Route information
- Existed: 1911–1916

Major junctions
- South end: West State Street in Trenton
- North end: New York border in Montague Township

Location
- Country: United States
- State: New Jersey

Highway system
- New Jersey State Highway Routes; Interstate; US; State; Scenic Byways;

= Delaware River Drive =

Delaware River Drive was a state highway in the U.S. state of New Jersey.

==Route description==
A 1913 map of the proposed New Jersey State Highway System with an accompanying report shows the route of the Delaware River Drive beginning at the State Capitol on West State Street in Trenton. It then followed West State Street and Sanhican Drive to the city limits, then followed present-day Route 175 to present-day Route 29 to Frenchtown.

From Frenchtown north, the Delaware River Drive followed County Route 619 (CR 619) into Milford, where it met CR 519, following CR 519 a short distance to the center of Milford.

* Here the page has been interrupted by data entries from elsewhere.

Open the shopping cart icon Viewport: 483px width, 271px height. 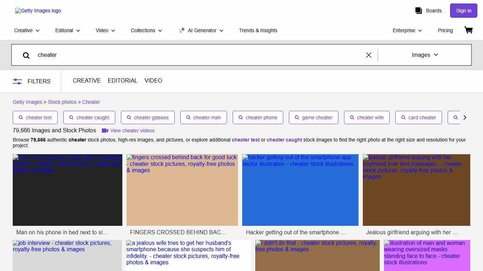coord(468,30)
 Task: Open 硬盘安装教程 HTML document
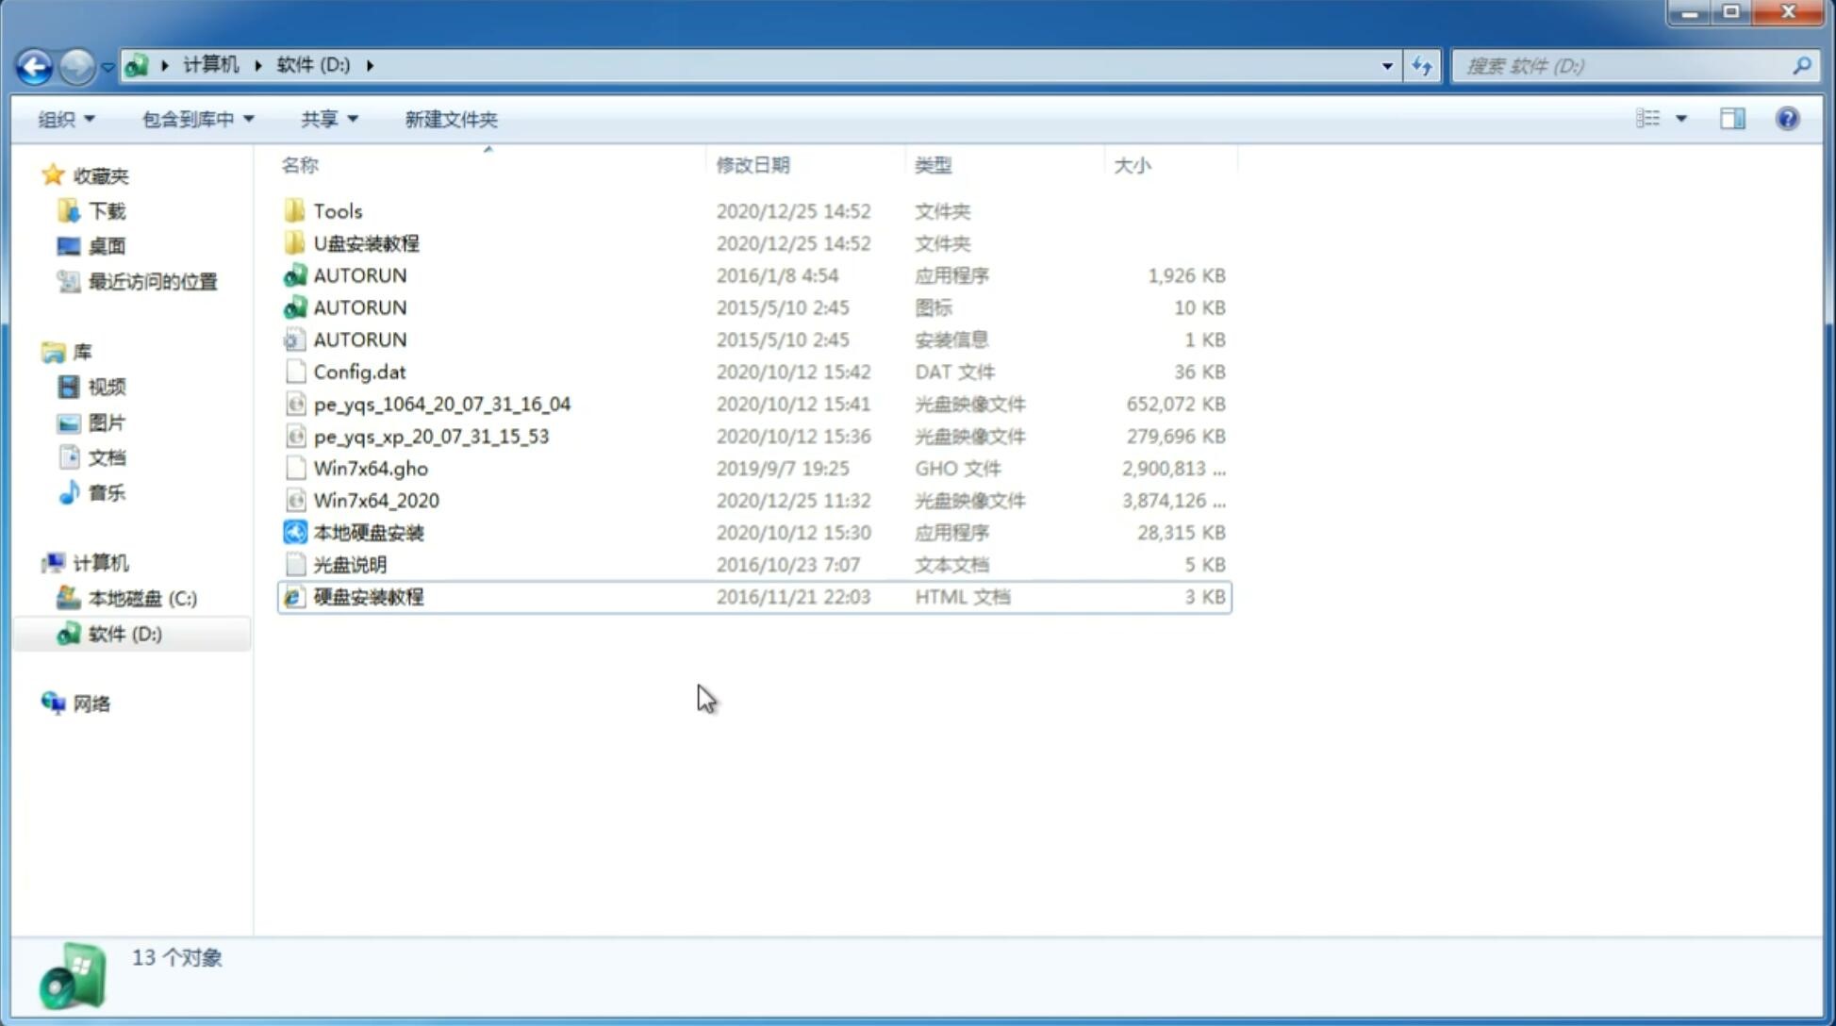pos(368,596)
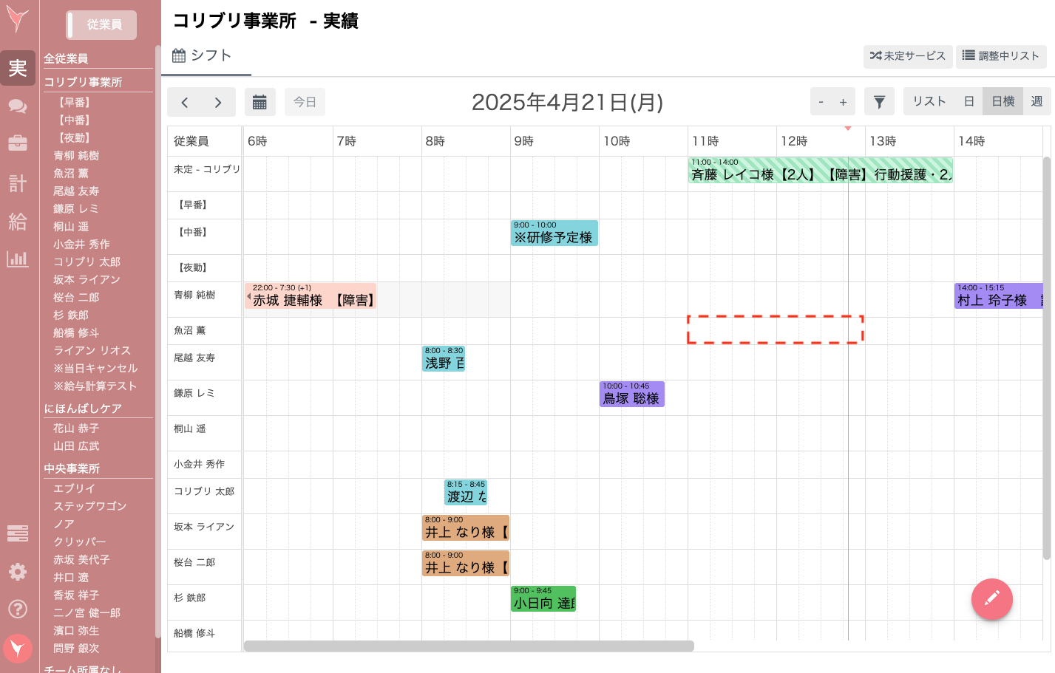Switch to the シフト tab

[206, 55]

North of Milford, the route followed CR 627 as far as Riegelsville, then continued along River Road to Carpentersville, and Carpentersville Road to Phillipsburg.

The Delaware River Drive continued north of Phillipsburg on present-day CR 646 to CR 519, following CR 519 through Harmony and Roxburg to CR 620, which took the drive into Belvidere, the county seat of Warren County, and beyond to U.S. Route 46 (US 46).

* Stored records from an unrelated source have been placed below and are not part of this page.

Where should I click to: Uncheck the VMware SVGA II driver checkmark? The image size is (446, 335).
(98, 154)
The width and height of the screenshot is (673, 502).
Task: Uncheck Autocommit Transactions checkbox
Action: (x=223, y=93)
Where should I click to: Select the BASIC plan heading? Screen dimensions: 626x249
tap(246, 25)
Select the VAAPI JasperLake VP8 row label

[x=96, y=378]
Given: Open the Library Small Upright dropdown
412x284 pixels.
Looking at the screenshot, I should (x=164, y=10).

The route then followed the present US 46 through Manunka Chunk to Columbia; the Delaware River Drive between Columbia and Dunnfield has been obliterated since 1953 by an alignment of the former US 611, now part of Interstate 80 (I-80).

North of I-80, The Delaware River Drive follows the historic Old Mine Road for much of its route to the New York state line at Montague Township in Sussex County. Much of this section is through the Delaware Water Gap National Recreation Area. North of US 206, the Delaware River Drive follows CR 521.

==History==
Legislated in 1911, this was New Jersey's second state highway. Legislation in 1913 provided for the extension of the Delaware River Drive to Cape May.

The Egan Bill of 1916, and the Edge Bill of 1917 did not provide for a route along the Delaware River; the Delaware River Drive may be considered to have been decommissioned by these acts.

This route, and the Ocean Highway predated any highway numbering system in New Jersey, and may be considered a transition between the early auto trails
and modern state highways.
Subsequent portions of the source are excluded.